WHAT THE TASK REQUIRES »
An exact copy of all the records is the expected answer.

THE RECORDS »

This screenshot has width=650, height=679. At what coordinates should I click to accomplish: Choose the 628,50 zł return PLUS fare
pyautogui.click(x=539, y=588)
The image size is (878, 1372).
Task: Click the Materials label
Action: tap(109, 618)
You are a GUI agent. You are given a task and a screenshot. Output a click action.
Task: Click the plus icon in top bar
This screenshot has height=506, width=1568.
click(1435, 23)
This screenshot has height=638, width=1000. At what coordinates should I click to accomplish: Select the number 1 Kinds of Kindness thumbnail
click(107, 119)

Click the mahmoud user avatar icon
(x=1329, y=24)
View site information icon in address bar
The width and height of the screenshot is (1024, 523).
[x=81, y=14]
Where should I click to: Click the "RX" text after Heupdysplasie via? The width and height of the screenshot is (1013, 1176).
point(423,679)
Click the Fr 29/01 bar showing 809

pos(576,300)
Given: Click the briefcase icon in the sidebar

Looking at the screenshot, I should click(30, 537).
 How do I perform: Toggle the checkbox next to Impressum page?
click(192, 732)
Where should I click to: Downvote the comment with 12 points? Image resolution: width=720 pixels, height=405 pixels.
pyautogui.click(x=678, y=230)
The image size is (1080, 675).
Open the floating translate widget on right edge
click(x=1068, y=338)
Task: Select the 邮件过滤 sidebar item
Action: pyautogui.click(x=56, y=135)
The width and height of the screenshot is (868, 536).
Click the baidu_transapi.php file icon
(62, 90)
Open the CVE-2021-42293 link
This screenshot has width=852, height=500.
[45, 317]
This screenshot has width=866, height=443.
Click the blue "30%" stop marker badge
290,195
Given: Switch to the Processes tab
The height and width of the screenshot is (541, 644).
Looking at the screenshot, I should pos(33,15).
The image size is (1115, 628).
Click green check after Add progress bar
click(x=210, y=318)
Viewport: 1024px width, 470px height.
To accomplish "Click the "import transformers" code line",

TASK RESPONSE »
This screenshot has width=650, height=679. At what coordinates should I click to accomplish: Choose the 628,50 zł return PLUS fare
pyautogui.click(x=539, y=588)
The image size is (878, 1372).
Task: Click the Materials label
Action: tap(109, 618)
You are a GUI agent. You are given a task and a screenshot. Output a click action.
Task: Click the plus icon in top bar
This screenshot has height=506, width=1568.
click(1435, 23)
This screenshot has height=638, width=1000. At what coordinates should I click to accomplish: Select the number 1 Kinds of Kindness thumbnail
click(107, 119)

Click the mahmoud user avatar icon
(x=1329, y=24)
View site information icon in address bar
The width and height of the screenshot is (1024, 523).
[x=81, y=14]
Where should I click to: Click the "RX" text after Heupdysplasie via? The width and height of the screenshot is (1013, 1176).
point(423,679)
Click the Fr 29/01 bar showing 809

pos(576,300)
Given: Click the briefcase icon in the sidebar

Looking at the screenshot, I should click(30, 537).
 How do I perform: Toggle the checkbox next to Impressum page?
click(192, 732)
Where should I click to: Downvote the comment with 12 points? Image resolution: width=720 pixels, height=405 pixels.
pyautogui.click(x=678, y=230)
The image size is (1080, 675).
Open the floating translate widget on right edge
click(x=1068, y=338)
Task: Select the 邮件过滤 sidebar item
Action: pyautogui.click(x=56, y=135)
The width and height of the screenshot is (868, 536).
Click the baidu_transapi.php file icon
(62, 90)
Open the CVE-2021-42293 link
This screenshot has width=852, height=500.
[45, 317]
This screenshot has width=866, height=443.
Click the blue "30%" stop marker badge
290,195
Given: Switch to the Processes tab
The height and width of the screenshot is (541, 644).
Looking at the screenshot, I should pos(33,15).
The image size is (1115, 628).
Click green check after Add progress bar
click(x=210, y=318)
Viewport: 1024px width, 470px height.
To accomplish "Click the "import transformers" code line",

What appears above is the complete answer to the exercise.